Herniated Disk in the lower Back - orthoInfo - aaos
Studies have shown that males are more commonly affected than females in lumbar disk herniation by a 3:2 ratio. Long periods of sitting or a bent-forward work posture may lead to an increased incidence of disk herniation. There are four classifications of disk pathology: A protrusion occurs when a disk bulges without rupturing the annulus fibrosus. A prolapse occurs when the nucleus pulposus pushes to the outermost fibers of the annulus fibrosus but does not hernia break through them. An extrusion occurs when the outermost layer of the annulus fibrosus is torn and the material of the nucleus moves into the epidural space. A sequestration occurs when fragments from the annulus fibrosus or the nucleus pulposus have broken free and lie outside the confines of the disk. Causes symptoms, any direct or, forceful in a vertical direction pressure on the disks can cause the disk to push its nucleus into the fibers of the annulus or into the intervertebral canal.
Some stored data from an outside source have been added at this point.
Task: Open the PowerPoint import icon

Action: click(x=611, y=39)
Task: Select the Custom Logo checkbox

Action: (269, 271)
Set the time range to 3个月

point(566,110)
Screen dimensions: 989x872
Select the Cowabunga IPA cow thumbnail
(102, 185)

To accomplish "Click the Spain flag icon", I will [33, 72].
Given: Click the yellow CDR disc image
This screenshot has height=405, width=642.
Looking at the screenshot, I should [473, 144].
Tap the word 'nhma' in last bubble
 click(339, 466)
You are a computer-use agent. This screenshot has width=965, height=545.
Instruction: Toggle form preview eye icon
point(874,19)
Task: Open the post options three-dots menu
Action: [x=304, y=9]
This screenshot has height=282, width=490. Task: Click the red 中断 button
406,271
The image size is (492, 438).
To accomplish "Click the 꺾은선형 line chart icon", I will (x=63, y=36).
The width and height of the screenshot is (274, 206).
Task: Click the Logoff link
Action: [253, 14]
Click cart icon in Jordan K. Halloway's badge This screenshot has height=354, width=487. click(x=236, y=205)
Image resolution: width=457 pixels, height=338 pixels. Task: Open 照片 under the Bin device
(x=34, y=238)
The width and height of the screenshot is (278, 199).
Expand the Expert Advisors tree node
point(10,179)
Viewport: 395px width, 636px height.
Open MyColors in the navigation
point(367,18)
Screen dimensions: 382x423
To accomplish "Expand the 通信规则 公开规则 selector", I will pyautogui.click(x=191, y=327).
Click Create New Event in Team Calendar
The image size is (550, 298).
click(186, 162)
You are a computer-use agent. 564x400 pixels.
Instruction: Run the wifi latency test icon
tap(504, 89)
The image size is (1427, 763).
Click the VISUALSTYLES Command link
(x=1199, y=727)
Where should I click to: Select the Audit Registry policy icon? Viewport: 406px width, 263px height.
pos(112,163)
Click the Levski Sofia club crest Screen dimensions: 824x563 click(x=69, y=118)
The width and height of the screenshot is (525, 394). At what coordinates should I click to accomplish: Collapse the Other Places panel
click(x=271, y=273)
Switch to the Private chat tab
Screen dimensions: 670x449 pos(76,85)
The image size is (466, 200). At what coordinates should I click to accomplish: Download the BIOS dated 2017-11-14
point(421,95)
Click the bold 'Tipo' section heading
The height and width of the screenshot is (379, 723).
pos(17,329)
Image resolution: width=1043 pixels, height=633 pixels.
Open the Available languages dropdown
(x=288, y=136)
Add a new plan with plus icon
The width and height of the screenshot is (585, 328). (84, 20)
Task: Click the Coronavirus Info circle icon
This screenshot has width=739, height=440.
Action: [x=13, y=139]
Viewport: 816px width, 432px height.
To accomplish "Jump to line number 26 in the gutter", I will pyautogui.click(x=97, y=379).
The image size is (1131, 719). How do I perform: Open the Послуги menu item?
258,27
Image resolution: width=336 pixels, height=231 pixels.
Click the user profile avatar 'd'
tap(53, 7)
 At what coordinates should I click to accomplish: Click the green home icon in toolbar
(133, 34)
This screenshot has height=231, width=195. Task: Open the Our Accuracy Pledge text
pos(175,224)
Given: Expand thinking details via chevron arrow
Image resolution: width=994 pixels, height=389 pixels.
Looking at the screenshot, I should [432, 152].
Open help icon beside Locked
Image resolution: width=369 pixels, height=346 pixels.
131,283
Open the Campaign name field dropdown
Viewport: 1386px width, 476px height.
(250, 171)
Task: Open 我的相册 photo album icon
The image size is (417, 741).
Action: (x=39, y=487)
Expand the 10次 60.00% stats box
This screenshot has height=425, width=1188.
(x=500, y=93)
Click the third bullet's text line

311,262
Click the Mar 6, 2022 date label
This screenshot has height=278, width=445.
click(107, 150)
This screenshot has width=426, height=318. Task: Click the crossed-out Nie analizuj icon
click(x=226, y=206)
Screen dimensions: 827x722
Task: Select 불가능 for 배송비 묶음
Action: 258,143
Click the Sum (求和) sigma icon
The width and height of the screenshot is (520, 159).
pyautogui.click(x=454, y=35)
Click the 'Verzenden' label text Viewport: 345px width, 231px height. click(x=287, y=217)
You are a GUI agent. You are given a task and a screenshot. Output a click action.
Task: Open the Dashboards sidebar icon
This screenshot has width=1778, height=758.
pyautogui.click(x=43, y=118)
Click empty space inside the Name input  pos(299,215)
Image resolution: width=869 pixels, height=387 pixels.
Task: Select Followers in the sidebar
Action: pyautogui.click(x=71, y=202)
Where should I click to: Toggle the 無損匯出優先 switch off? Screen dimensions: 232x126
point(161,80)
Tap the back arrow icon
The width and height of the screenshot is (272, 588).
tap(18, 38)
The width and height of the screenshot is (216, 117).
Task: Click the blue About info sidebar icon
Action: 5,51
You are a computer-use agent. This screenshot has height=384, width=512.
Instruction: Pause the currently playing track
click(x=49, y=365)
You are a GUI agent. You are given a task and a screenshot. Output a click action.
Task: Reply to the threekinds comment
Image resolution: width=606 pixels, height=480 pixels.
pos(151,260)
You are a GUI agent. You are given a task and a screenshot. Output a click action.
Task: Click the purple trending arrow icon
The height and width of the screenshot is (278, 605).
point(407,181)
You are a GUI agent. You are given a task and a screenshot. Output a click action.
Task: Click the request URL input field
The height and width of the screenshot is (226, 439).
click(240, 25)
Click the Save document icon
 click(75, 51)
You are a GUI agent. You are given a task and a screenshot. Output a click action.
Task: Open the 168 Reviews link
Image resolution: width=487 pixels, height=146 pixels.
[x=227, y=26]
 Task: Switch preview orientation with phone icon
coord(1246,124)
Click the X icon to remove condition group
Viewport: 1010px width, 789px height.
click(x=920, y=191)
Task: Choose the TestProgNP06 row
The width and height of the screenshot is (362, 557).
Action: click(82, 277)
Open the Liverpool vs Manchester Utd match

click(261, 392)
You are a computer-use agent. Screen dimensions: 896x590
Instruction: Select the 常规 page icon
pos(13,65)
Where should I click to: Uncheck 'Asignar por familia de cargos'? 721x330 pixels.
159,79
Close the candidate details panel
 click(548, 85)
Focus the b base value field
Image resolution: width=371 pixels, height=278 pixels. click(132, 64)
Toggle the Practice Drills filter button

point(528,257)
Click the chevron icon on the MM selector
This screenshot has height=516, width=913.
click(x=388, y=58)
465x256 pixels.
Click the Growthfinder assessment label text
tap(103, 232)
There are seven cervical (neck twelve thoracic (chest region and five lumbar (low back) vertebra. There are intervertebral disks between each of the 24 vertebrae as well as a disk between the lowest lumbar vertebrae and the large bone at femme the base of the spine called the sacrum. Disk herniation most commonly affects the lumbar region. However, disk herniation can also occur in the cervical spine. The incidence of cervical disk herniation is most common between the fifth and sixth cervical vertebrae. The second most common area for cervical disk herniation occurs between the sixth and seventh cervical vertebrae. Disk herniation is uncommon in the thoracic region. The peak age for occurrence of disk herniation is between 20 and 45 years of age.
Disc Herniation Symptoms, causes, and Treatments
Home back/Neck conditions / Prolapsed Intervertebral Disc (Slipped Disc). Gale Encyclopedia of Alternative medicine, copyright 2005 The gale Group, Inc. Definition, disk herniation is a breakdown of a fibrous cartilage material (annulus fibrosus) that makes up the intervertebral disk. The annulus fibrosus surrounds a soft gel-like substance in the center of the disk called the nucleus pulposus. Pressure from the vertebrae above and below may cause the nucleus pulposus to be forced against the sides of the annulus. The constant pressure of the nucleus against the sides of the annulus will cause the fibers of the annulus to break down. As the fibers of the annulus break down, the nucleus will push toward the outside of the annulus and cause the disk to bulge in the direction of the pressure. This condition most frequently occurs in the lumbar region and is also commonly called a herniated nucleus pulposus, prolapsed disk, ruptured disk, or a slipped koelen disk. The spinal column is made up of 24 vertebrae that are joined together and permit forward and backward bending, side bending, and rotation of the spine.